YouTube vlogger Lycia Faith on segment for Digital Shopping Channel

Noelle Reno is betting big on home shopping for Millennials.

The entrepreneur has soft launched the Digital Shopping Channel, which lives on YouTube and uses influencers to help sell product from brands, of which there are currently about 60. That list includes House of Harlow, Liebeskind, Skinnydip London and Scotch & Soda. Men’s launches next week with the luggage brand Boldric.

Reno thinks she’s got the secret sauce that would place DSC well ahead of heritage brands in the space, such as QVC and Home Shopping Network, with shorter segments (to the tune of about a minute on average), use of bloggers and other influencers and an online streaming strategy.

“It’s a totally different audience,” Reno said. “We have the influencer, which neither of those two [companies] have in their model. Our content is much shorter and our product selection is much more high street, young [and] trend-driven.”

Most of the company’s brand partners are cooking and home. Beauty has also done well. Within the fashion category, accessories and fitness has so far been strong, said Reno.
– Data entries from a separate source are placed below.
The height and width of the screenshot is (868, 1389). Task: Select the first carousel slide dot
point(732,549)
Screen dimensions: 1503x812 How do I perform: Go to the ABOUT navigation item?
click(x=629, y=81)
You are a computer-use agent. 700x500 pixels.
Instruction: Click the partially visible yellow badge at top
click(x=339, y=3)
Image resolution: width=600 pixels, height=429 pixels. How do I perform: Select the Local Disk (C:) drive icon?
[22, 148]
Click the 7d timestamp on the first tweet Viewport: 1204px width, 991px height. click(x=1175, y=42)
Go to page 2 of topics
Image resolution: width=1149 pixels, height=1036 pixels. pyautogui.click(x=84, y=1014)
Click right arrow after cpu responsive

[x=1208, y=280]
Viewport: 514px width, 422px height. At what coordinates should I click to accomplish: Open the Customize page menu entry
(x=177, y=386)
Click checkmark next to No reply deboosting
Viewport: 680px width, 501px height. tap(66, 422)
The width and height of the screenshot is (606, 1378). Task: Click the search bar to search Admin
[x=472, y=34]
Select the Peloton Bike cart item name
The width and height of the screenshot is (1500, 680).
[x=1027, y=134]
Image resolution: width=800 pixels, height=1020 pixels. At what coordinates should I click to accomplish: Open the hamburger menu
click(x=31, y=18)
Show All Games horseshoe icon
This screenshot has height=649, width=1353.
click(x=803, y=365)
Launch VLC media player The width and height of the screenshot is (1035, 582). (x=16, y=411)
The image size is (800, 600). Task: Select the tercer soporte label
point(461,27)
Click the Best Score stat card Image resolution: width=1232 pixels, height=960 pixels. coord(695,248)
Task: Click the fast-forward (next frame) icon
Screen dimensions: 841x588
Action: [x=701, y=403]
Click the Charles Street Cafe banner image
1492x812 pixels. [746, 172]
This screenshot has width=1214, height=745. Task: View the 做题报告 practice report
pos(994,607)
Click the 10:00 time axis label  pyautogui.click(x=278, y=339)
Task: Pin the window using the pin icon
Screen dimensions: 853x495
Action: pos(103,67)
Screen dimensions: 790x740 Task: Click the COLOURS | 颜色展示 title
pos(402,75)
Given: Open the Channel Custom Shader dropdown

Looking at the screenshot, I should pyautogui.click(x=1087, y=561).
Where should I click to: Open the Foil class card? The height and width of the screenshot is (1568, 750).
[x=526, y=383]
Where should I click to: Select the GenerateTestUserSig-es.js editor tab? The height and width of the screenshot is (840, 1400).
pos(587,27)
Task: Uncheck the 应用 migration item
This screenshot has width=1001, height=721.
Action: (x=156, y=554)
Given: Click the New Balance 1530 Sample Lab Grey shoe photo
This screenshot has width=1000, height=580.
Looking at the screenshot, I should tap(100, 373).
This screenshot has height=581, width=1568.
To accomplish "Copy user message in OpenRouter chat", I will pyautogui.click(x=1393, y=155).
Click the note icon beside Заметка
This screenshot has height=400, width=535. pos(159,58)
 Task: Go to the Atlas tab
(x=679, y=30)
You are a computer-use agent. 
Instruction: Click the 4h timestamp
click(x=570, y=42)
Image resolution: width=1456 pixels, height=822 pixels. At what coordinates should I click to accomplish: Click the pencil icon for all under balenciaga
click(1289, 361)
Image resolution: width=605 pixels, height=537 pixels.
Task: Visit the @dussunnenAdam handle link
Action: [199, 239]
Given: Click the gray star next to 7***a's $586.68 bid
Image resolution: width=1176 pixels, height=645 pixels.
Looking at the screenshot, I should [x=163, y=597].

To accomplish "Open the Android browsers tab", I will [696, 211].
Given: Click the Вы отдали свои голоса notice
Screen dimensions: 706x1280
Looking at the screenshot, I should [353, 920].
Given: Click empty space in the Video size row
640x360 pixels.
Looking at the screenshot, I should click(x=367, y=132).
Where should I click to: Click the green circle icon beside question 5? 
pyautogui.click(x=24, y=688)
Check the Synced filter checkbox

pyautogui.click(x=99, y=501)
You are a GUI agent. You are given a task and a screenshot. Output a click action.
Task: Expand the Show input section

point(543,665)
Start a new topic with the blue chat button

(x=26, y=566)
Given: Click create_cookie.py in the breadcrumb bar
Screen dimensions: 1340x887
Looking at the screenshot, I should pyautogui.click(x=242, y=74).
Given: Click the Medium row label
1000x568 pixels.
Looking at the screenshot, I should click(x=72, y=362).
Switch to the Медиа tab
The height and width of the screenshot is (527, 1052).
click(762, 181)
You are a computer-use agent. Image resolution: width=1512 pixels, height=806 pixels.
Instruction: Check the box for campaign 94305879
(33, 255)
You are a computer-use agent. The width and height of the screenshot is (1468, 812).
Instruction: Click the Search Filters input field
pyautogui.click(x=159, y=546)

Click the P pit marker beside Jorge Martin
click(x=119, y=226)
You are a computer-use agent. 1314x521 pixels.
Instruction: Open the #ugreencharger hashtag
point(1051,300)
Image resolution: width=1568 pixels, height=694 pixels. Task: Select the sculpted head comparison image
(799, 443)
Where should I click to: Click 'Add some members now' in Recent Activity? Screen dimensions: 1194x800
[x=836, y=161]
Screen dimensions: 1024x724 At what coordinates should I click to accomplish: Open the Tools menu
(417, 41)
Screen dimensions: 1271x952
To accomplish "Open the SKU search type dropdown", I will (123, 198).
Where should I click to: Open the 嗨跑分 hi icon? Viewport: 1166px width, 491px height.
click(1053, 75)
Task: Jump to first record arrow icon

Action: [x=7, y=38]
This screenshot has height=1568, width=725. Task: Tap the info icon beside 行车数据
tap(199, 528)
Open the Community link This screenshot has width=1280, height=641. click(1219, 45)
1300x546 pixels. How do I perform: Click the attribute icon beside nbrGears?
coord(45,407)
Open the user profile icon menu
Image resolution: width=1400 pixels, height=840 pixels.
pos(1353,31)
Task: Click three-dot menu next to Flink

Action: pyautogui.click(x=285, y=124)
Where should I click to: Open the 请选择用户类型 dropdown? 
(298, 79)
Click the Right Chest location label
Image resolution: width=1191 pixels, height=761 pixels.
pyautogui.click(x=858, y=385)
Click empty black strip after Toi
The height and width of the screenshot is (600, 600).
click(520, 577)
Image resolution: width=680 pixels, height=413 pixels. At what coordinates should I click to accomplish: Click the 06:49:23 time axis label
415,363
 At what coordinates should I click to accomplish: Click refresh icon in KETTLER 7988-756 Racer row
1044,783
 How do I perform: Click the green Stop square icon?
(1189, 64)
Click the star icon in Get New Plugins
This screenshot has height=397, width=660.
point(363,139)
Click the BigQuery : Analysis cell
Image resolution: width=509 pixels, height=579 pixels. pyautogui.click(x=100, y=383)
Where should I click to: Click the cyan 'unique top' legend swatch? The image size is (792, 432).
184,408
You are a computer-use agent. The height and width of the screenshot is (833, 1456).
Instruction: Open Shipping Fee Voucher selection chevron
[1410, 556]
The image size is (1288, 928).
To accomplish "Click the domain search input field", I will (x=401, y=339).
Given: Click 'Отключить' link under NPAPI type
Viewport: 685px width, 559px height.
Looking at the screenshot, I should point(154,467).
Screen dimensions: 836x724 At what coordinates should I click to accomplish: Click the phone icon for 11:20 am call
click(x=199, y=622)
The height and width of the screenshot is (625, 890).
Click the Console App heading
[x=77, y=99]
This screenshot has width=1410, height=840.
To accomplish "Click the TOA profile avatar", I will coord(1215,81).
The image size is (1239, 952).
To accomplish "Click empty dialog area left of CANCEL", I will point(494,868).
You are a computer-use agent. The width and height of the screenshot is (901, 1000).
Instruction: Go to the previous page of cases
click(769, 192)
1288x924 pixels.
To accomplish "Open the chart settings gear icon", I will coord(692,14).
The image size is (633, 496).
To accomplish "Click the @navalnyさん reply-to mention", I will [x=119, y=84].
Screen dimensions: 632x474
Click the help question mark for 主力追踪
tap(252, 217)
It’s an older Millennial and some Gen Xers — in the range of 20- to 40-year-olds — that are shopping DSC, exercising some restraint when it comes to pricing but still wanting quality. Higher price points could certainly be attained in the future if the company were to offer payment plans, according to Reno. Generally, she pointed out, this is a customer that is motivated to purchase with sales and exclusives.

At the end of the day, Reno aims to tackle a long-standing challenge for brands in how one goes about generating a return on video.

The founder, who bootstrapped up until January when she raised a small round from a group of private individuals with retail backgrounds, is currently in talks with prospective distribution partners that would stream the channel on their platforms to expand DSC beyond YouTube. A deal could be announced in as little as three weeks, she said.

“What we do, which is creating video content and converting it, that’s the holy grail — if you get it right,” Reno said. “We’re on a really good path and our data’s going that way. YouTube is still a developing platform and it’s a tricky space so that’s why we’re supplementing that with more traditional types of brands [for streaming]. In order to reach the Millennial you need a three-prong approach: social, traditional and then original.”

That is, one needs social media marketing, partnerships with traditional players in the space (say, a Condé Nast or Hearst, for example) and then original content.

“YouTube was never set up as a monetization platform. Period,” Reno said.

The platform today still mainly exists as a discovery tool. People flock there to learn how to do something and the idea of shopping from it has only been more recently broached.

“Training audiences to come to YouTube to shop — that’s a challenge. With anything, when you’re changing audience behavior, it’s a tricky thing,” she said. “Then again, you have lots of people on the YouTube platform that are natural posters and sales people if you will, especially the lifestyle stars. So there’s the challenge and the opportunity.”

DSC is also in the midst of building out an app that would streamline the viewing of content and shopping process. That’s about a couple weeks away from being completed, according to Reno, who said mobile first is what the company’s being built upon.

The company’s started testing a local program, which Reno described as a more long-tail strategy in which influencers with more modest followings, perhaps around 1,000 subscribers — many of them on YouTube — can request products from DSC brands to review at home. The strategy is something the company views “as a really big part of how we’re to scale,” Reno said.

“That’s how people discover and search,” Reno said. “It’s not just about the big, megastars, but that smaller, longer tail.”